TASK INSTRUCTIONS
Your answer must consist of every line from the data below that includes the word "computer".

RECORD EXCERPTS
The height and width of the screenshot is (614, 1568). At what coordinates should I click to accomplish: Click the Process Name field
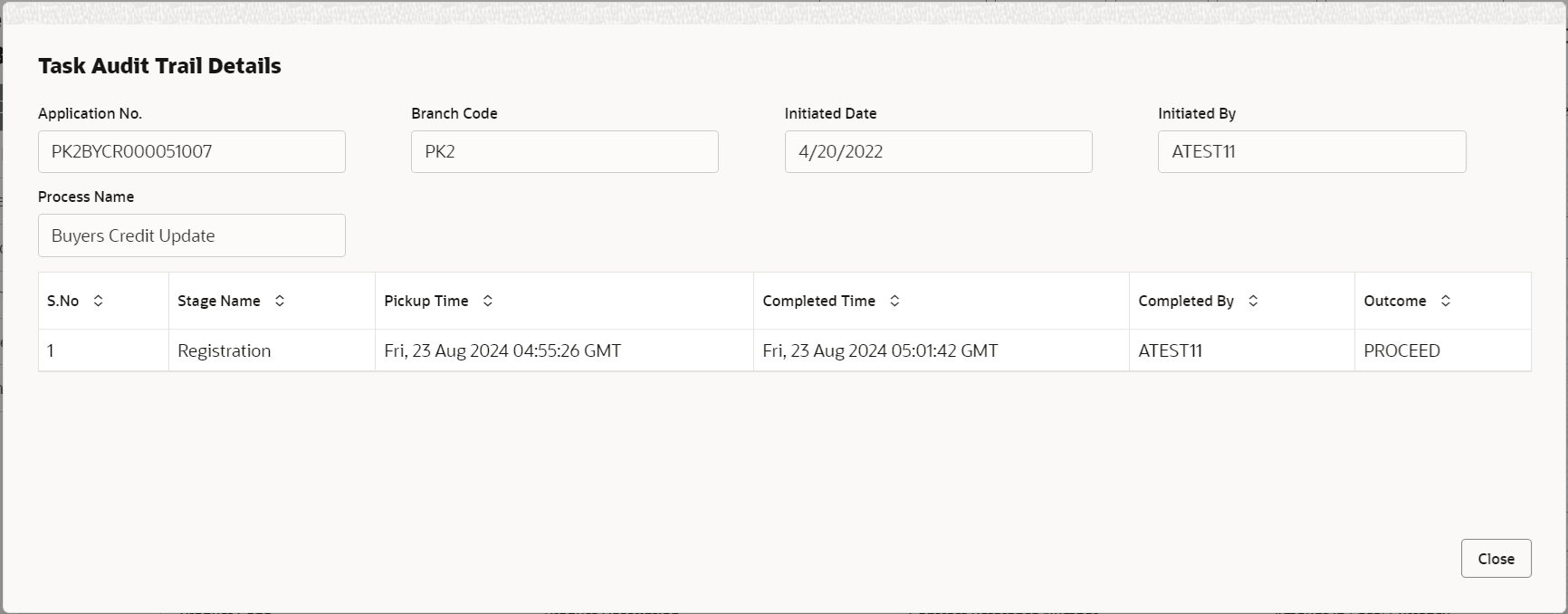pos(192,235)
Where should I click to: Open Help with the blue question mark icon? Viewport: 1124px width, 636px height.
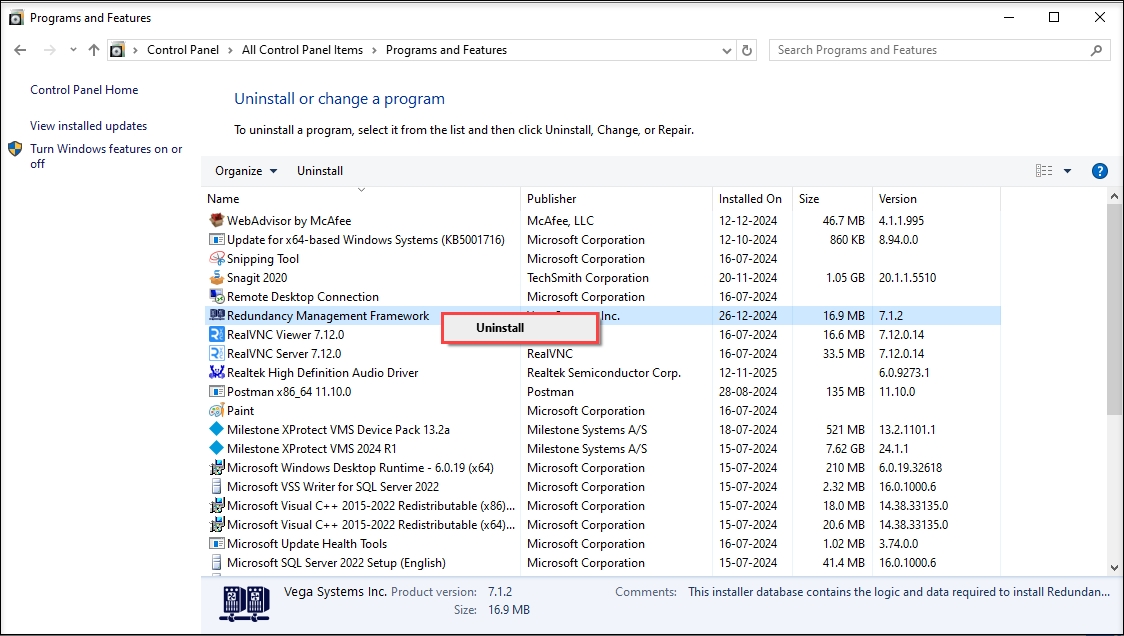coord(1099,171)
---
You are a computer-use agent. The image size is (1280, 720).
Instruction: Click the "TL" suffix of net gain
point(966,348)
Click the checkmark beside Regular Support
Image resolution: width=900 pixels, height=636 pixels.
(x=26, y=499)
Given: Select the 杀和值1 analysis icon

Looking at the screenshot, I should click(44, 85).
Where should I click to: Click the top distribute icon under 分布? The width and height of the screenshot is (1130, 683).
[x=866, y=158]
==
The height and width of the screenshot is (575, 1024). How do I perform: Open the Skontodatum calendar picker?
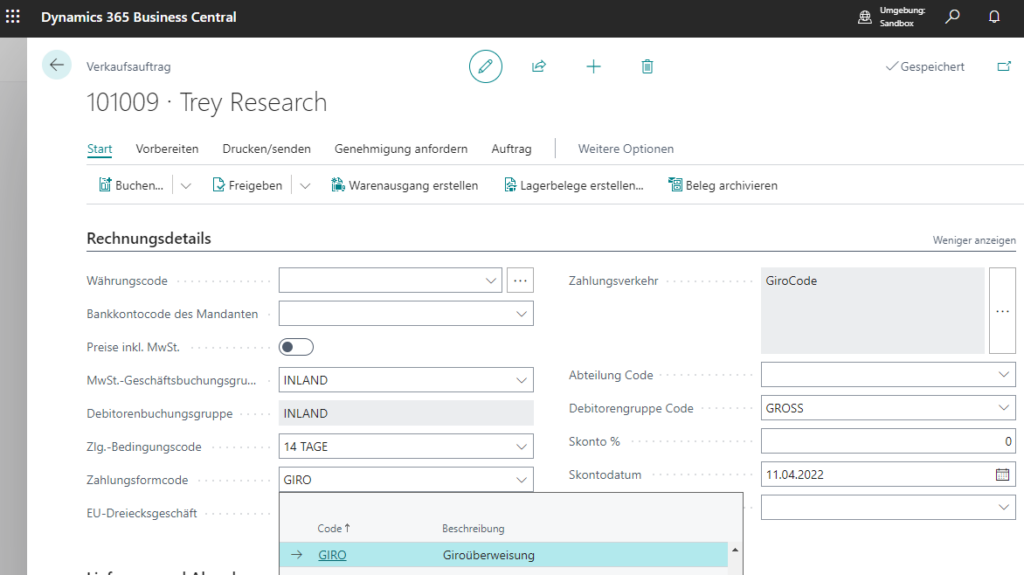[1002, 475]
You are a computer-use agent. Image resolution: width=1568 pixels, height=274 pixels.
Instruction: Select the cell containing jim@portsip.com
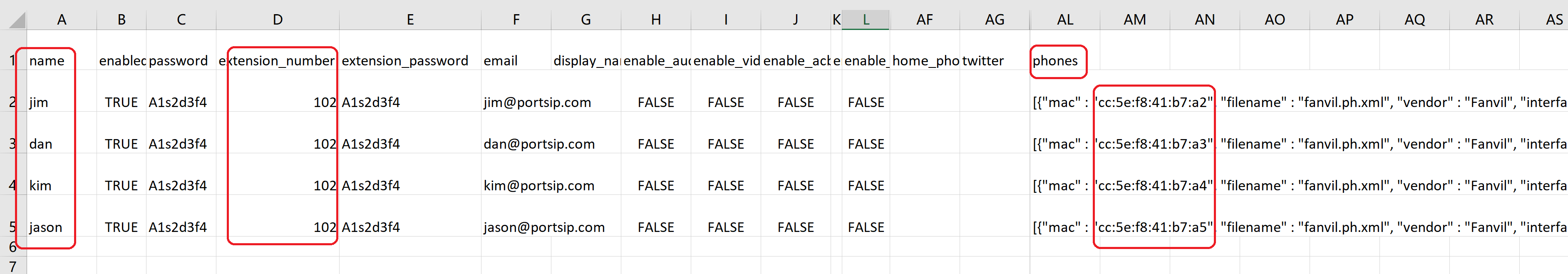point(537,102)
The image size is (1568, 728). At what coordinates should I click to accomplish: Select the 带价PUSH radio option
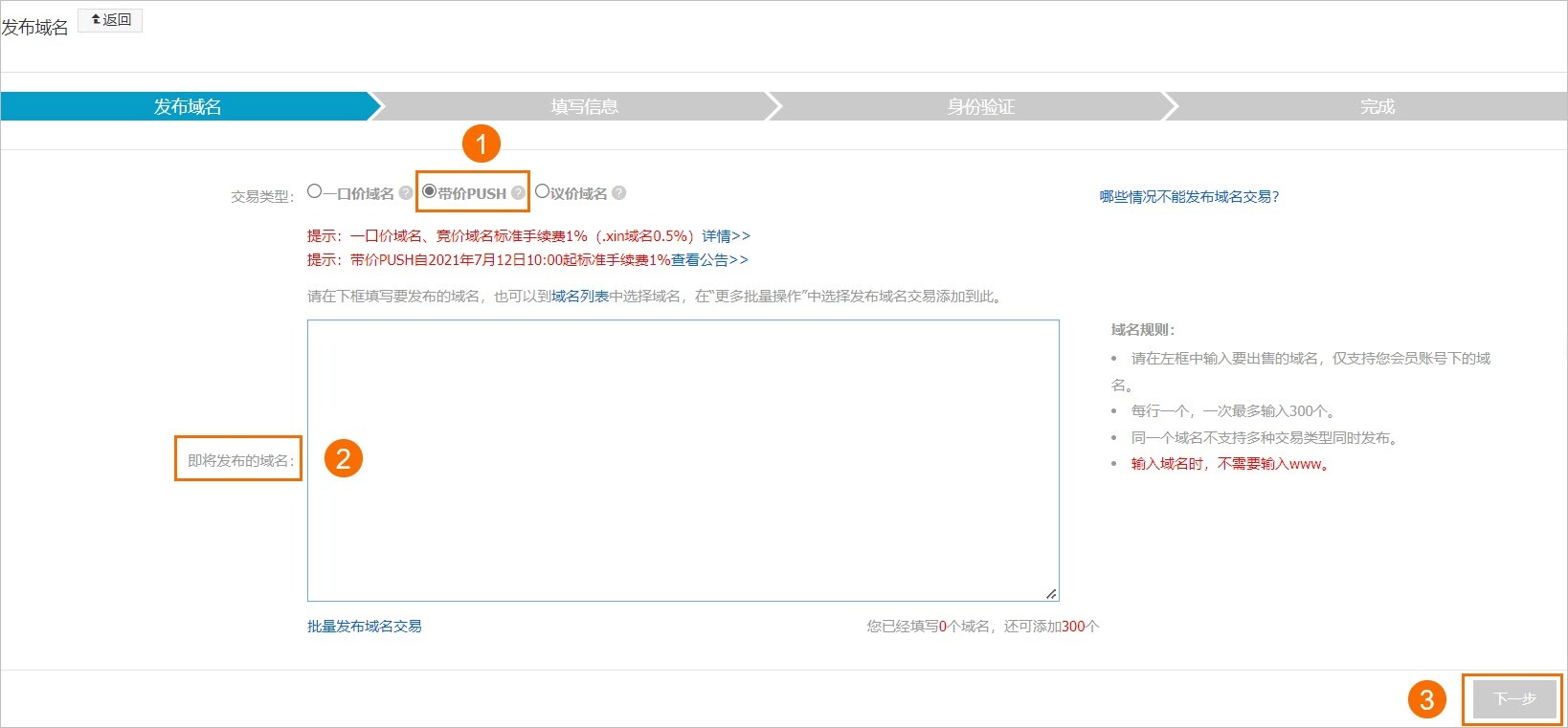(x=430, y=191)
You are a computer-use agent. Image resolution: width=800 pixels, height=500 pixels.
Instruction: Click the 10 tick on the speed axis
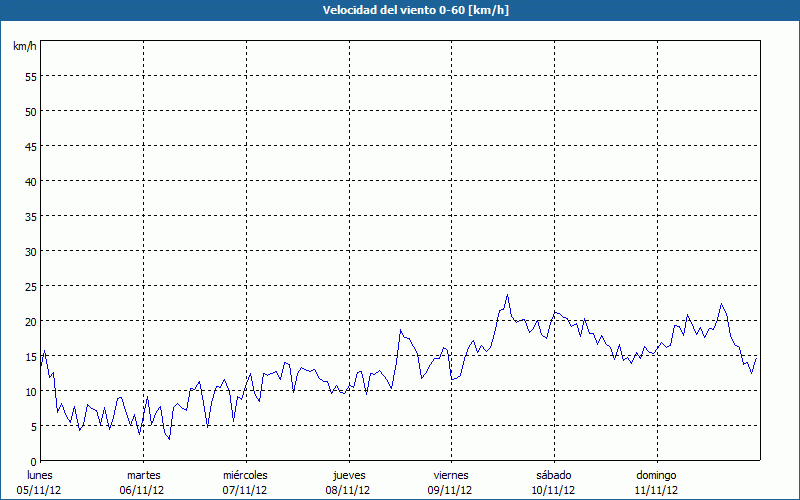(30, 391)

SOLUTION BELOW
You are a computer-use agent. The image size is (1280, 720).
You are a computer-use agent. Image resolution: width=1568 pixels, height=274 pixels.
You are a computer-use agent. Image resolution: width=800 pixels, height=500 pixels.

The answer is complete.